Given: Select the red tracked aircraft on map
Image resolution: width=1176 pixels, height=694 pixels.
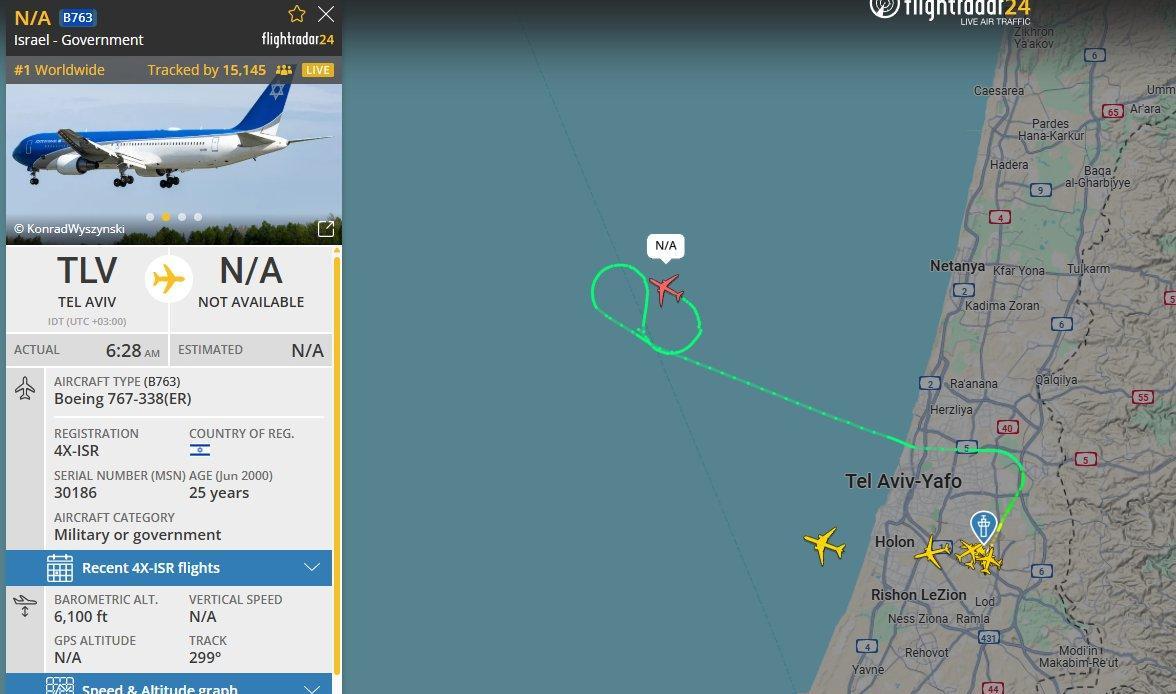Looking at the screenshot, I should [666, 290].
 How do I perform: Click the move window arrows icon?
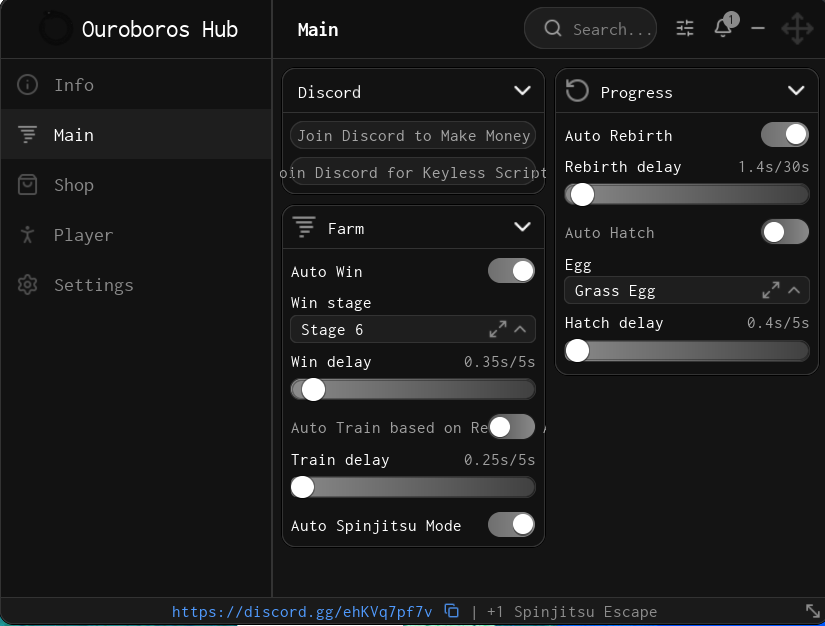tap(797, 28)
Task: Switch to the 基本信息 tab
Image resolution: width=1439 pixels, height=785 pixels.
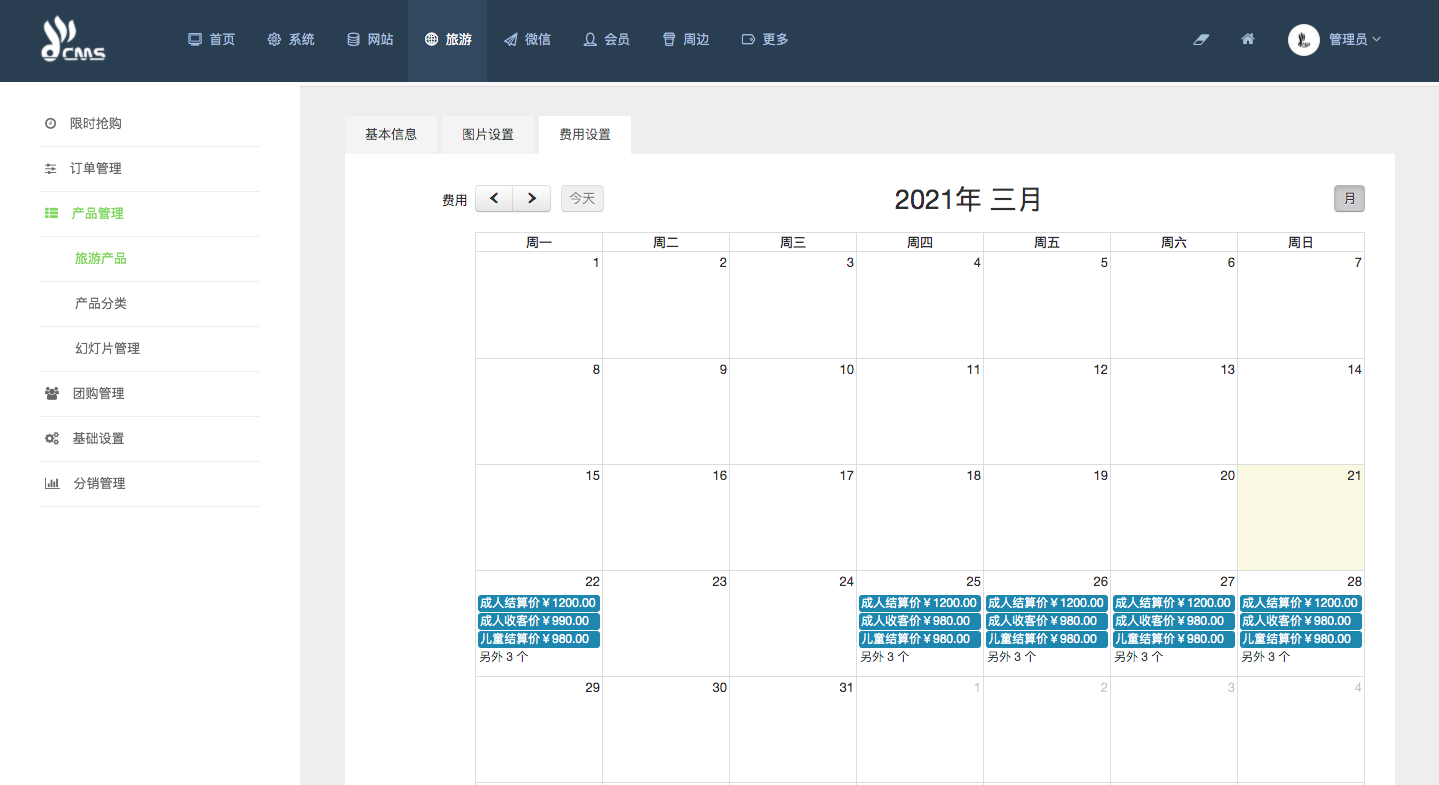Action: coord(391,135)
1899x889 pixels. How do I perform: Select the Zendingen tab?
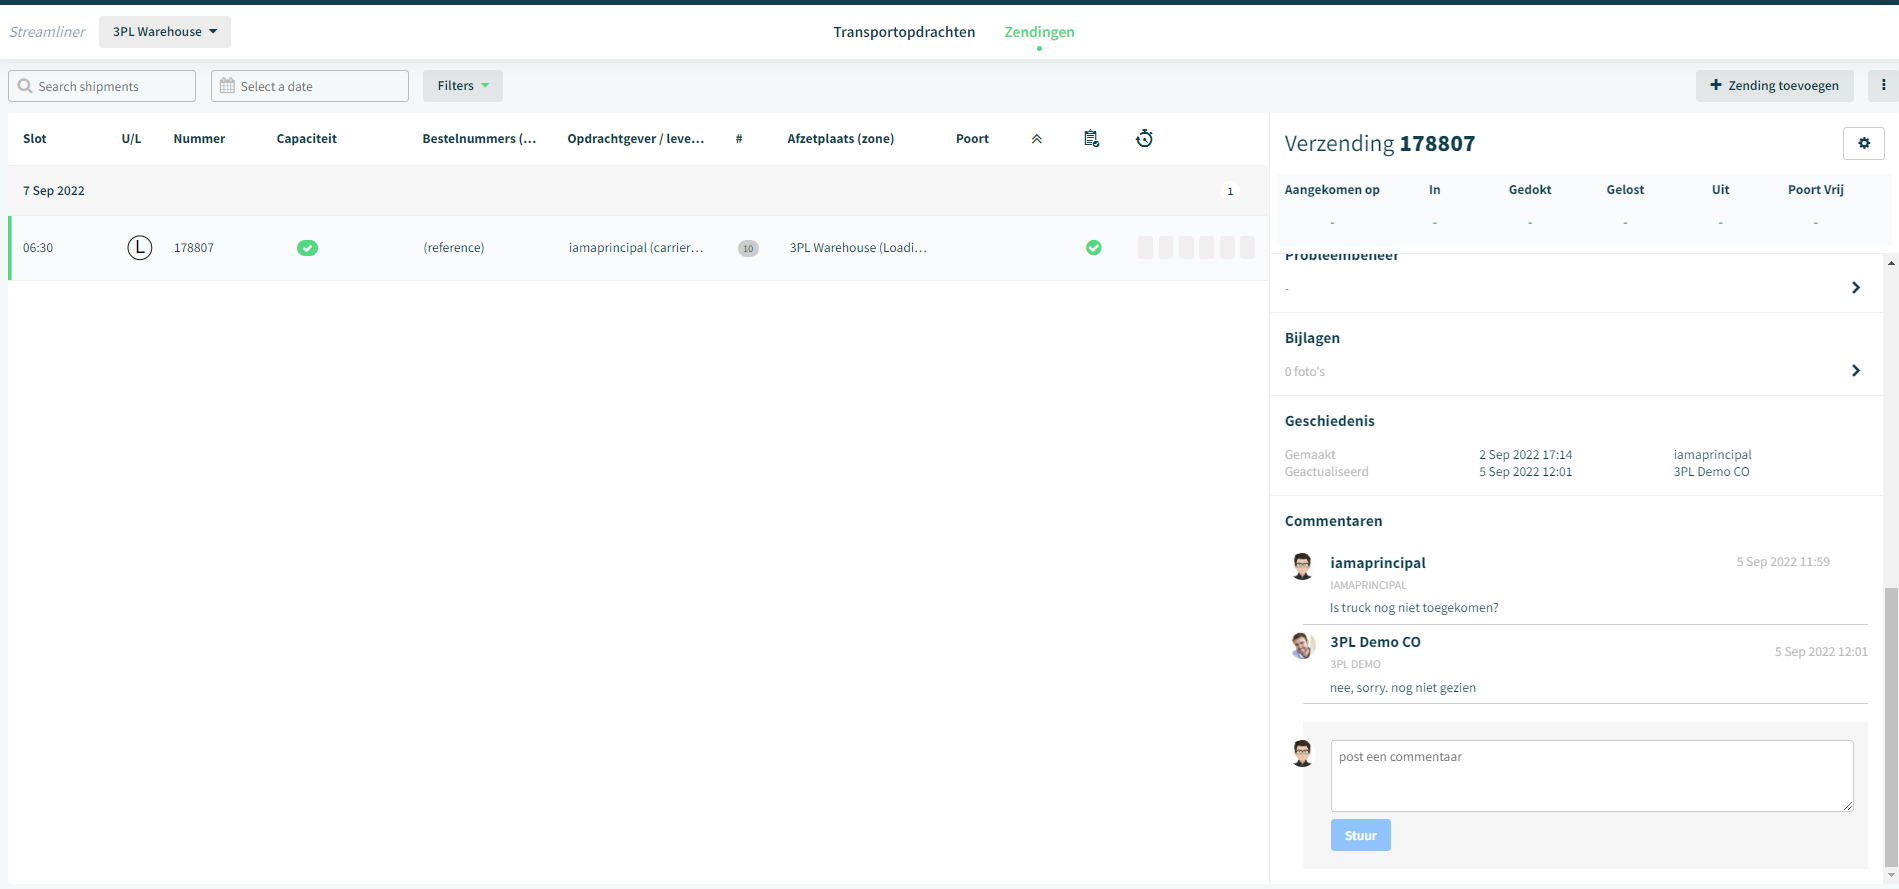pyautogui.click(x=1039, y=32)
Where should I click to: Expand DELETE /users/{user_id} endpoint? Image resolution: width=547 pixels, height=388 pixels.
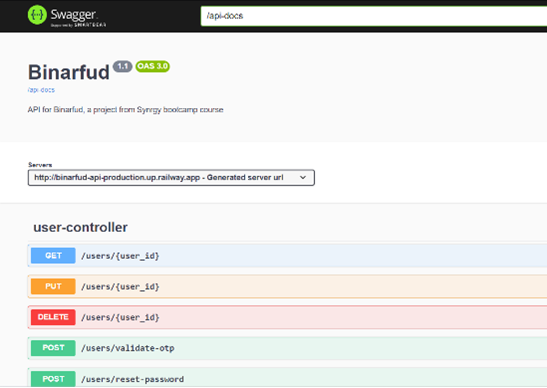[x=287, y=317]
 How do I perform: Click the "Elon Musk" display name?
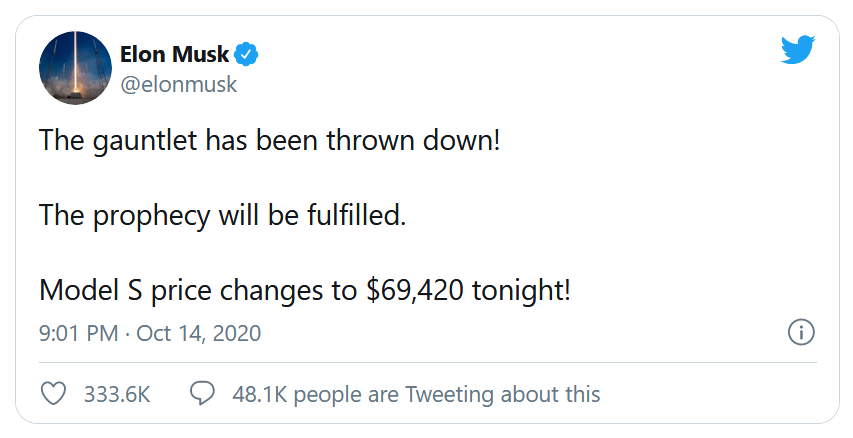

EXERCISE INSTRUCTIONS » Every record above needs to be repeated exactly; pictures are to be left out.

RESPONSE AREA »
Given: Select the red tracked aircraft on map
Image resolution: width=1176 pixels, height=694 pixels.
Looking at the screenshot, I should [666, 290].
 How do I perform: Click the move window arrows icon?
tap(797, 28)
Task: Switch to the 基本信息 tab
Image resolution: width=1439 pixels, height=785 pixels.
Action: coord(391,135)
1899x889 pixels. How do I perform: Select the Zendingen tab?
pyautogui.click(x=1039, y=32)
Where should I click to: Expand DELETE /users/{user_id} endpoint? Image resolution: width=547 pixels, height=388 pixels.
[x=287, y=317]
 How do I perform: Click the "Elon Musk" display name?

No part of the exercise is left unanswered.